EXTRACTED TEXT =>
A person who won’t read has no advantage over one who can’t read.~ Mark Twain
Every year’s end I post a list and summary of my top ten reads for the previous year. In doing this I have to be selective in what I post because I read significantly more than ten books in a year. (Sorry if that sounded arrogant. No, I’m not sorry.) I will list the title, the publisher’s summary and a comment or two. So here goes my top reads for 2015 in no particular order:
The Way of the Heart, by Henri J.M. Nouwen
One of my top five favorite authors of all time. Henri Nouwen brings some of the most important truths a Christ-follower needs live out in such a very accessible way. While we couldn’t be more different in our faith traditions, me a Southern Baptist and he a Roman Catholic, I have read few writers that push the truth of the Gospel as deeply into my soul as does Mr. Nouwen.
One of the greatest of all spiritual writers, invites us to search deeply for the well-springs that nourish true ministry in his classic The Way of the Heart. Interweaving the solitude, silence, and prayer of the fifth-century Egyptian Desert Fathers and Mothers with our contemporary search for an authentic spirituality, The Way of the Heart not only leads us to a fuller encounter with God, but to a more creative ministry with our fellow human beings. Here is one of the most profound works from a writer known for his fresh and perceptive insights—and who stands alongside C.S. Lewis and Thomas Merton as an essential Christian scholar and thinker.

TASKS FOR THIS EXERCISE =>
• a. In the post about top reads for 2015, reproduce word for word the passage from "A person who" up to and including "does Mr. Nouwen.".
• b. According to the post about top reads for 2015, what faith tradition does the writer belong to?
• c. Extend the post about top reads for 2015, picking up after its last sentence.

[Source records]
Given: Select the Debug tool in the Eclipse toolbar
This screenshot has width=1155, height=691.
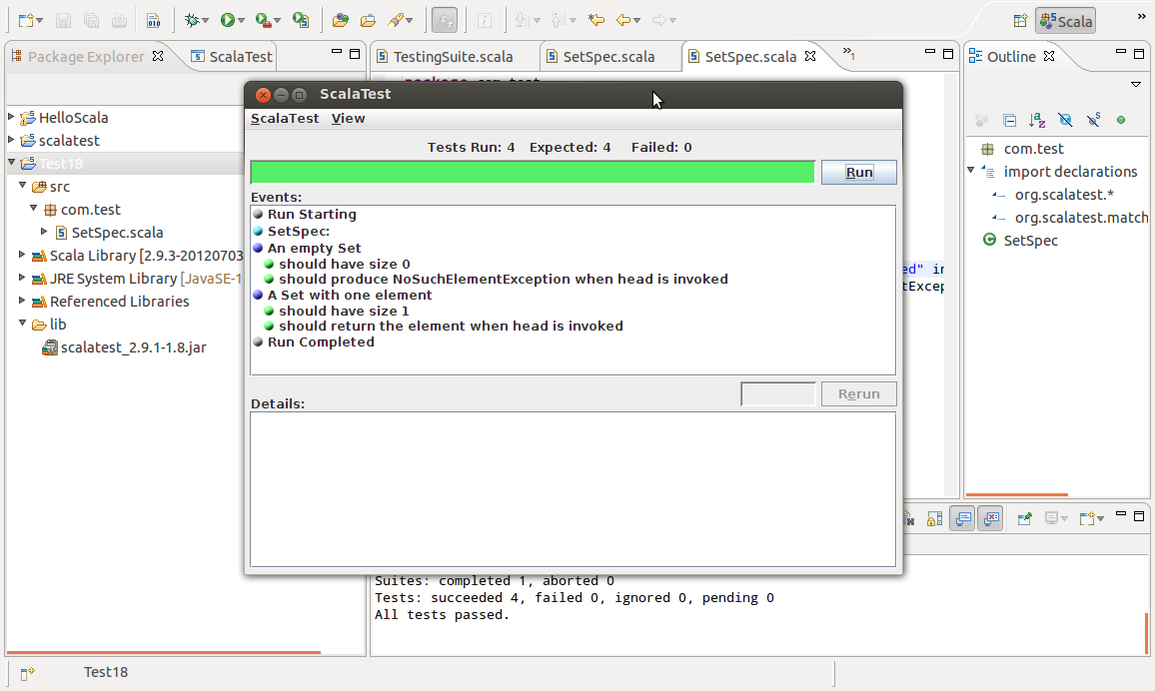Looking at the screenshot, I should tap(191, 19).
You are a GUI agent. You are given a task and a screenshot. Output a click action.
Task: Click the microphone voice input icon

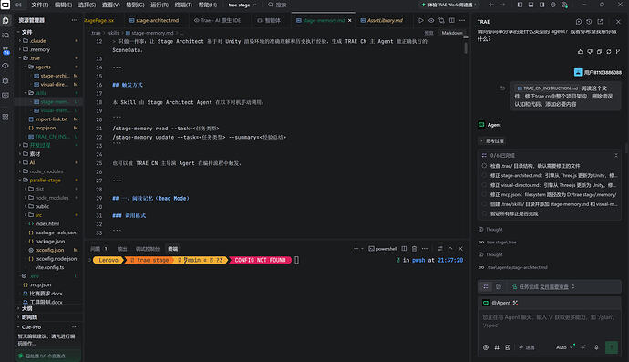coord(596,347)
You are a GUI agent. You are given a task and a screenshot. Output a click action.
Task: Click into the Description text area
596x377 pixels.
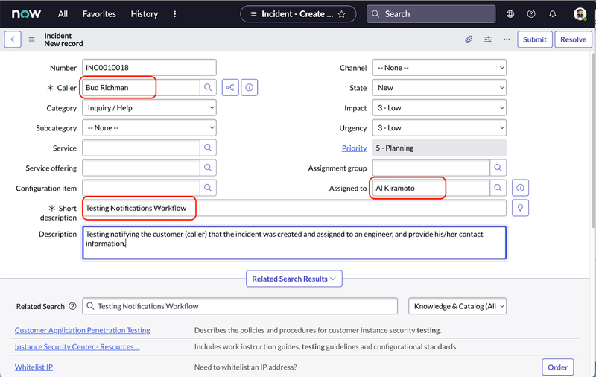click(x=294, y=243)
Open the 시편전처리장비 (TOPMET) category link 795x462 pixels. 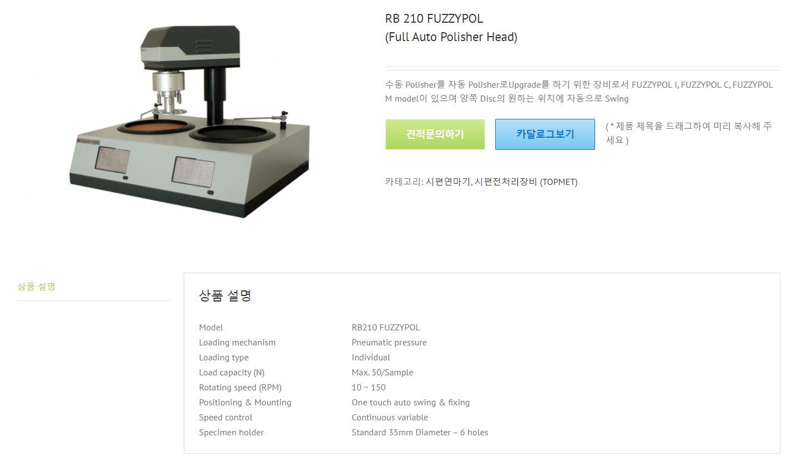[526, 182]
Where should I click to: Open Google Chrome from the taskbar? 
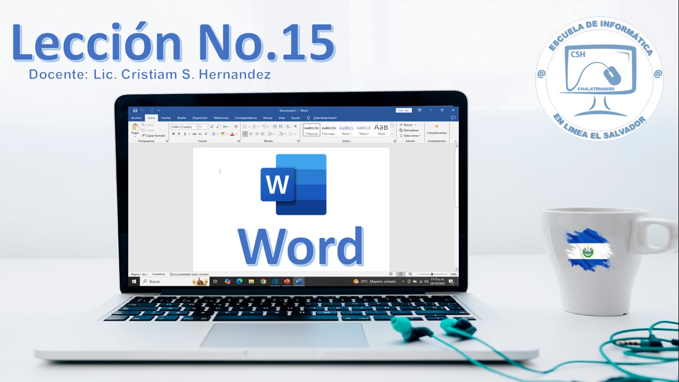coord(263,281)
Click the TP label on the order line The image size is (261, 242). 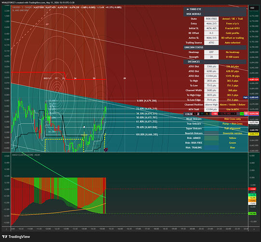[x=202, y=114]
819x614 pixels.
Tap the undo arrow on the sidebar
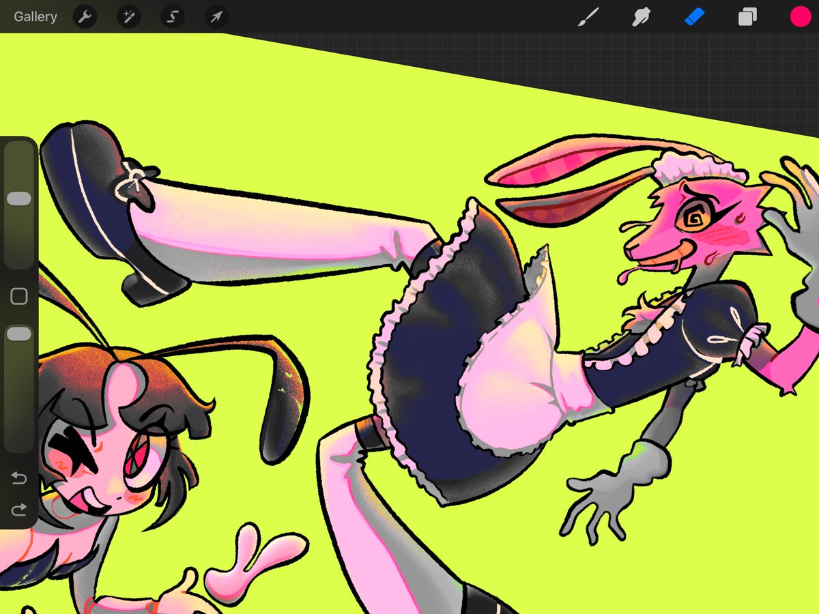pyautogui.click(x=19, y=479)
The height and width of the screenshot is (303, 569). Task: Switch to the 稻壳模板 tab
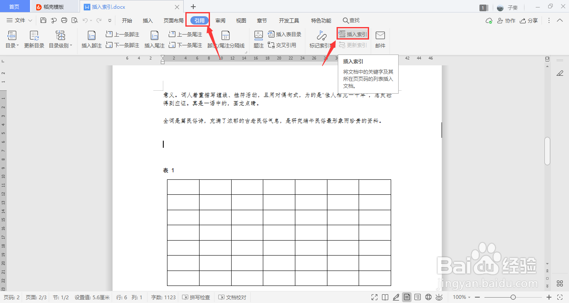click(x=54, y=6)
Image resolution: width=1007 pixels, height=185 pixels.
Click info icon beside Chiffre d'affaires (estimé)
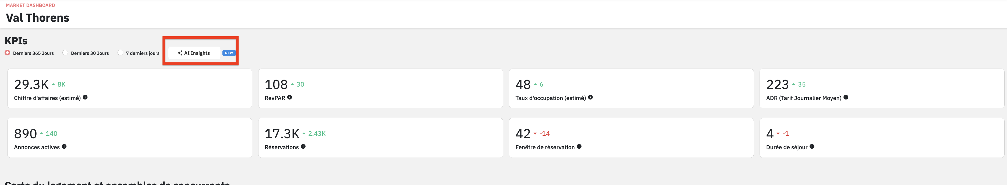(x=85, y=97)
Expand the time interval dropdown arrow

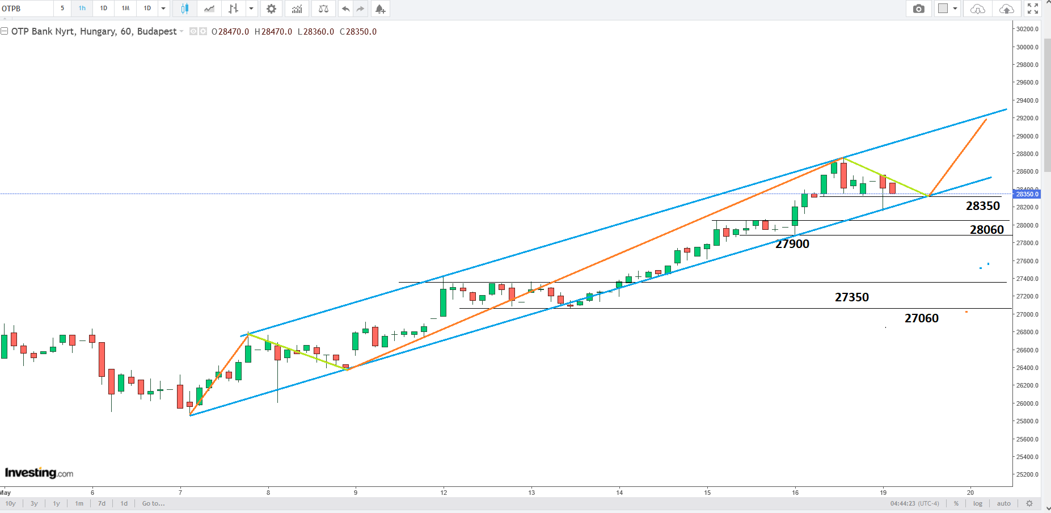(163, 9)
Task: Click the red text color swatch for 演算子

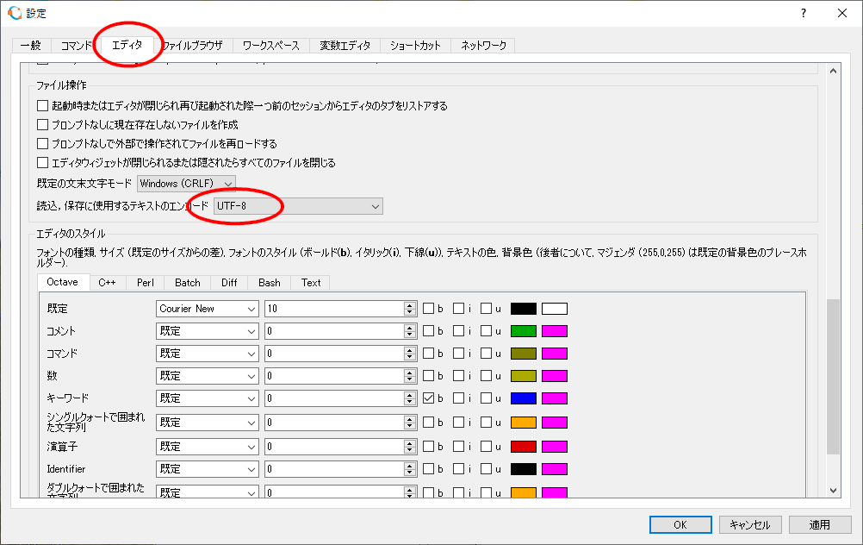Action: 524,447
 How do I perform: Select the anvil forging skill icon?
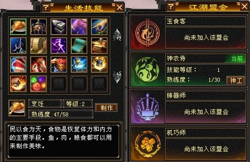(x=59, y=27)
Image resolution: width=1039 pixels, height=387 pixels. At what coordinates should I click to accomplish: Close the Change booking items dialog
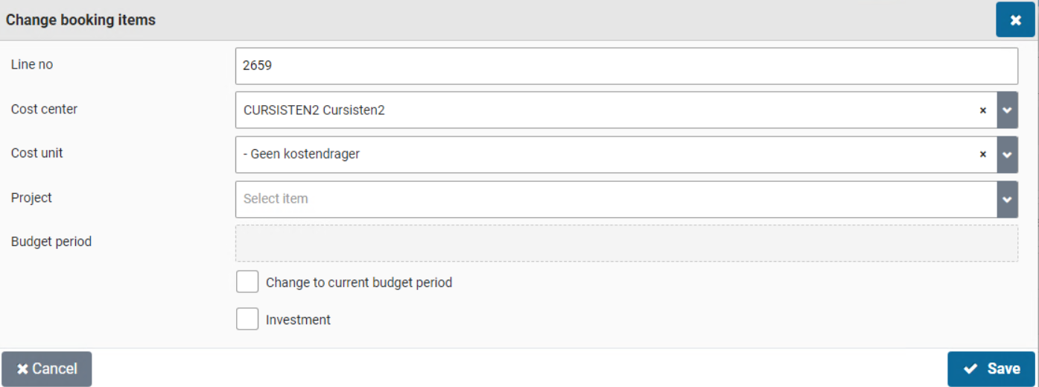pyautogui.click(x=1015, y=20)
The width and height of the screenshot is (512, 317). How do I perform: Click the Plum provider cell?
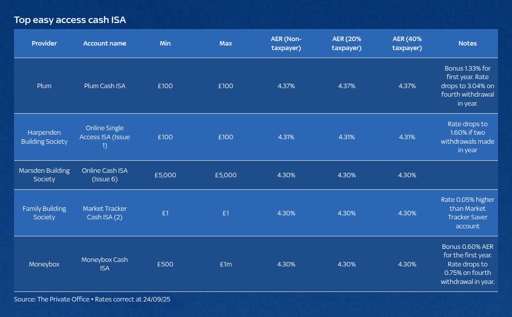[x=44, y=86]
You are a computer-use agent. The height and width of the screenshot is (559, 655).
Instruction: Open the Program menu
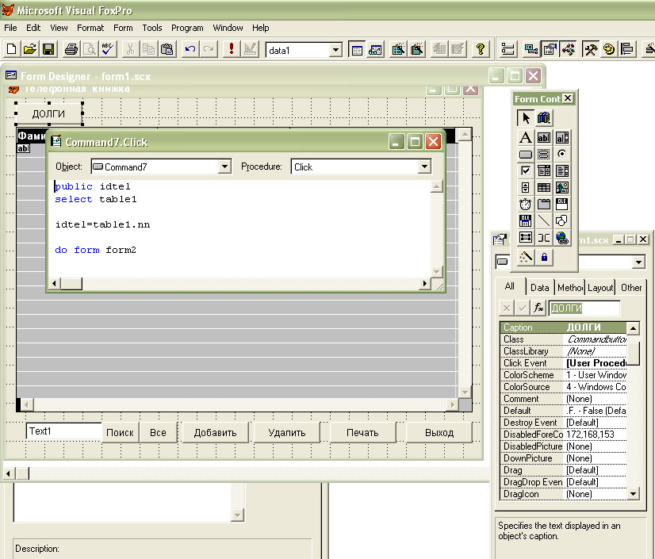(x=187, y=28)
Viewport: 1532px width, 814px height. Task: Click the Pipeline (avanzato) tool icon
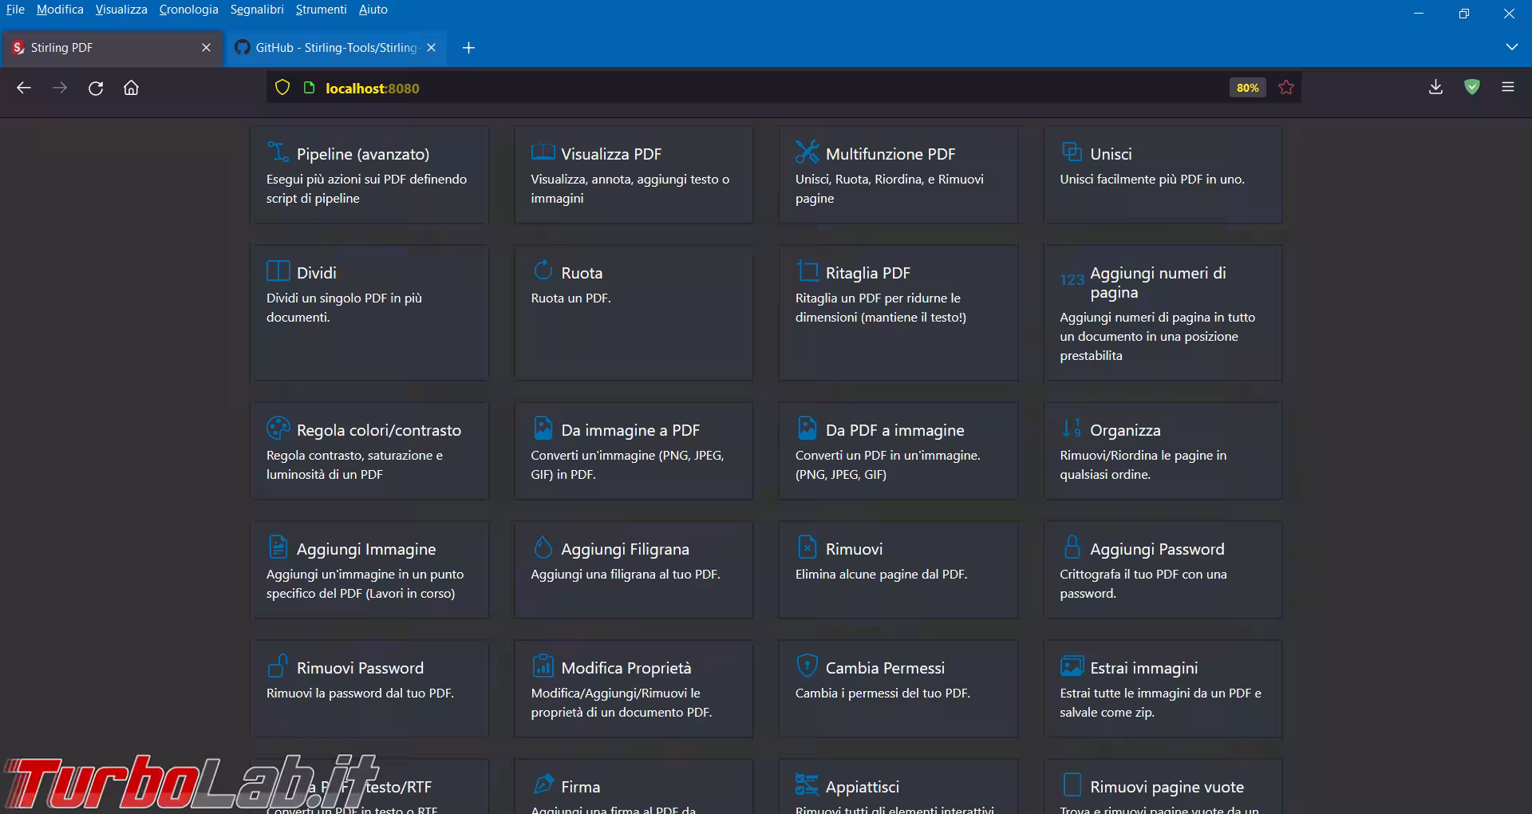tap(278, 152)
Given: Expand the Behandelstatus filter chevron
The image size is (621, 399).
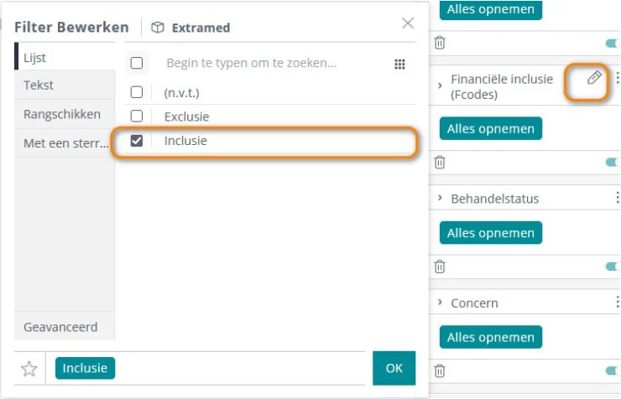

ANSWER SECTION =>
• a.
A person who won’t read has no advantage over one who can’t read.~ Mark Twain
Every year’s end I post a list and summary of my top ten reads for the previous year. In doing this I have to be selective in what I post because I read significantly more than ten books in a year. (Sorry if that sounded arrogant. No, I’m not sorry.) I will list the title, the publisher’s summary and a comment or two. So here goes my top reads for 2015 in no particular order:
The Way of the Heart, by Henri J.M. Nouwen
One of my top five favorite authors of all time. Henri Nouwen brings some of the most important truths a Christ-follower needs live out in such a very accessible way. While we couldn’t be more different in our faith traditions, me a Southern Baptist and he a Roman Catholic, I have read few writers that push the truth of the Gospel as deeply into my soul as does Mr. Nouwen.

• b. Southern Baptist.

• c.
Inside Job, by Stephen W. Smith
I wish I had read and assimilated this book 20 years ago; lots of life-pain might have been avoided. What I love about this book is the honesty by which the author discusses the interior issues of a leader’s heart. He pulls no punches and sugar-coats nothing. He can’t afford to. Too many lives are at risk.
The discussion in chapter 5 about the four quadrants of the heart was especially insightful. I want to be a leader that leads from all four quadrants: the part people see, the part that I reveal to a certain few, the part I show to my boon companions, and the part that I don’t know, but want to learn about—the deeper heart.
Another part that I found helpful was the chapter 9 on Leader Transitions. Because I have recently moved my wife across country to lead an organization that is culturally different than what I am used to, this looks to be a daunting challenge, but with the tools of transition the author outlines in this chapter, I feel better equipped to find contentment, resiliency and satisfaction in the latter years of my vocational life.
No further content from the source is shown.